>> START Data for the task

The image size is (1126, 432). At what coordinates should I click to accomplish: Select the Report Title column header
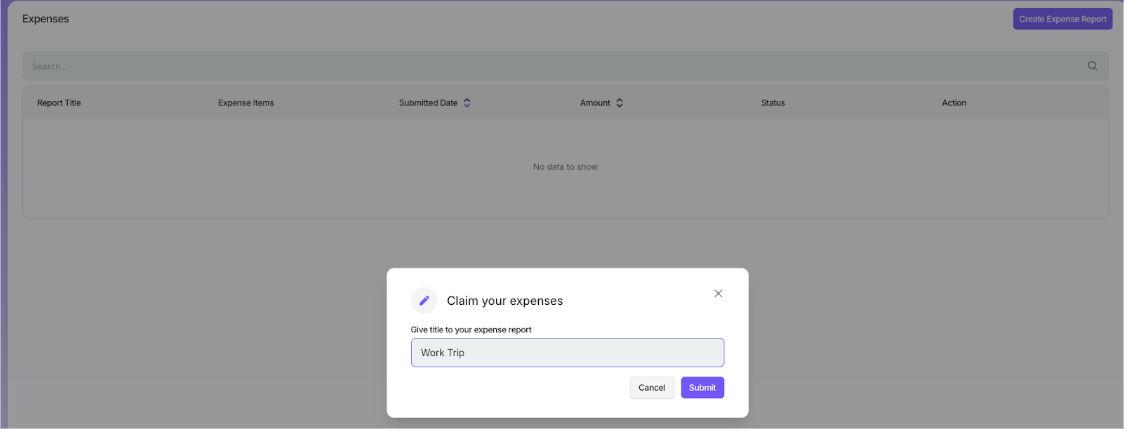59,103
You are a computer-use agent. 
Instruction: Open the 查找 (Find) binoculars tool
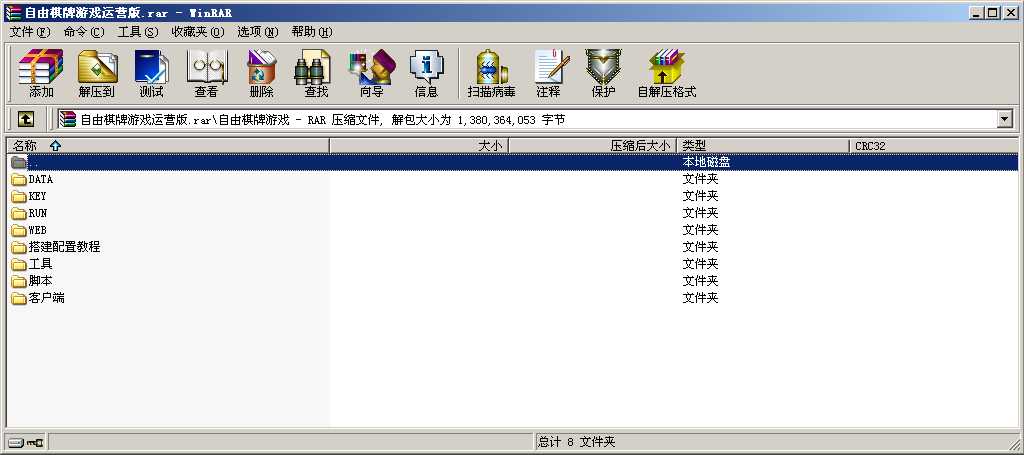click(x=316, y=73)
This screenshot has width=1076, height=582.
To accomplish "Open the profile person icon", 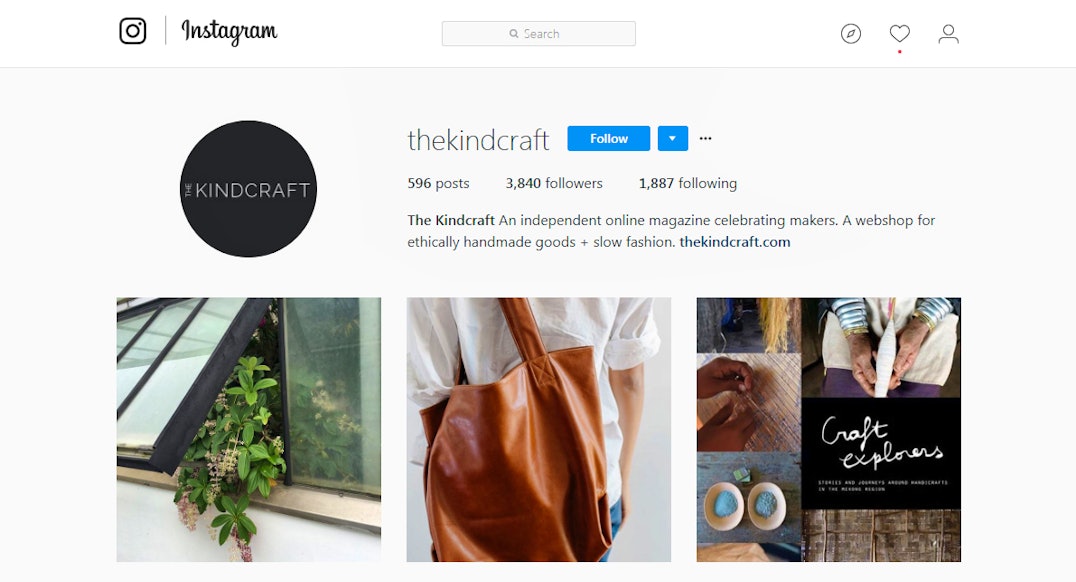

>> END Data for the task

The problem: Set down every line of the records above word for word, leaving out the pictures.

Expected answer:
The image size is (1126, 432). At what coordinates should I click to accomplish: Select the Report Title column header
59,103
You are a computer-use agent. 
Instruction: Open the 查找 (Find) binoculars tool
click(x=316, y=73)
This screenshot has width=1076, height=582.
To accomplish "Open the profile person icon", 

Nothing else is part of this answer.